_What is being asked_
Return each line of the listing that has the word "will" in it.

_Supplied records_
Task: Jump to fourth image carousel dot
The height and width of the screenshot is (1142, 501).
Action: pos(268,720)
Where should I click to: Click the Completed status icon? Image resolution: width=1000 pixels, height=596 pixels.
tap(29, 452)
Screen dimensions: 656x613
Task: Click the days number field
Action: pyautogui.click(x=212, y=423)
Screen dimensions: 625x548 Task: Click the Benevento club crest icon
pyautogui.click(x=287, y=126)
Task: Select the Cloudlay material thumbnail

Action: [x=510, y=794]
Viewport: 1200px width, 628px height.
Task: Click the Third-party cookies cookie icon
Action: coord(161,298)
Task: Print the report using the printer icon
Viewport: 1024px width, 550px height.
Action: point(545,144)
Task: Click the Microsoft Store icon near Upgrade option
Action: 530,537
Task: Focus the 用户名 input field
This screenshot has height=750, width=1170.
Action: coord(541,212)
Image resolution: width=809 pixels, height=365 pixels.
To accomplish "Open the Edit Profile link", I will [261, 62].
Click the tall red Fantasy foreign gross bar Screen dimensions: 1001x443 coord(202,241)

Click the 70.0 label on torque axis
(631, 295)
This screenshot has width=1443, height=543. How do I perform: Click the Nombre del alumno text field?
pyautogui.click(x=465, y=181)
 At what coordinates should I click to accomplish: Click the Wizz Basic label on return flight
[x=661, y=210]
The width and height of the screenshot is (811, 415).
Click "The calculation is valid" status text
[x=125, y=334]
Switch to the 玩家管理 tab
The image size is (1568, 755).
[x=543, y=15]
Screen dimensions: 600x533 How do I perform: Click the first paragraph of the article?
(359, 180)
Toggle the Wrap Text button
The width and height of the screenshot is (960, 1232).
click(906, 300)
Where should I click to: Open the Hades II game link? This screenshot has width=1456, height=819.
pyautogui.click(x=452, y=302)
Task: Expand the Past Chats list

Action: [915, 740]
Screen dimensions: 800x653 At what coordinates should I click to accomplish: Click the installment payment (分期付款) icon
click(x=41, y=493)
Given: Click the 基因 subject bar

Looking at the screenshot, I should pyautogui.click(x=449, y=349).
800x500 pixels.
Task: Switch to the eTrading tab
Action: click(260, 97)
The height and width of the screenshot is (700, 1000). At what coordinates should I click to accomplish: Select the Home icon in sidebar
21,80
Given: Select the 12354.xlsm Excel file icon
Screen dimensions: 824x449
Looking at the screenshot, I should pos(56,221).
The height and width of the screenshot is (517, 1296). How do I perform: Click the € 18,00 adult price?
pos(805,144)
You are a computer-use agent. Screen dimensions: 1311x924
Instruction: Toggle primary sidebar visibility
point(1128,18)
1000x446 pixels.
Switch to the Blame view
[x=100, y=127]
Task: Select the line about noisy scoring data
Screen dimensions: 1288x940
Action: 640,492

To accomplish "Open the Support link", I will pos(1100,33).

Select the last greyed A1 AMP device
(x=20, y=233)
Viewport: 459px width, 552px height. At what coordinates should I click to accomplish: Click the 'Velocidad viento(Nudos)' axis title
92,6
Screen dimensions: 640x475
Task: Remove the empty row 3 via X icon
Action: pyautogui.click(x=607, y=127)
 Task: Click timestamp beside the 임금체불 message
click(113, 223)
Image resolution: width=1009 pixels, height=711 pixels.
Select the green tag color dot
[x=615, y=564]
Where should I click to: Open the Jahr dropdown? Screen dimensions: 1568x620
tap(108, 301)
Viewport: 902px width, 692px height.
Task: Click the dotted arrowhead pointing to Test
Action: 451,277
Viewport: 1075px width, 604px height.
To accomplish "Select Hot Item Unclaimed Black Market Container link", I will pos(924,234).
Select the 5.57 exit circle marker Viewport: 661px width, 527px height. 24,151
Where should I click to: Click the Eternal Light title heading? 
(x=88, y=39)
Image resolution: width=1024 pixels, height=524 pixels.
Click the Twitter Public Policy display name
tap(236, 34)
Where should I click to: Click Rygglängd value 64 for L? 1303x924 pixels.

_Task solution_
To accomplish "Open the Edit Profile link", I will [261, 62].
To accomplish "Open the Support link", I will pos(1100,33).
To accomplish "Select Hot Item Unclaimed Black Market Container link", I will pos(924,234).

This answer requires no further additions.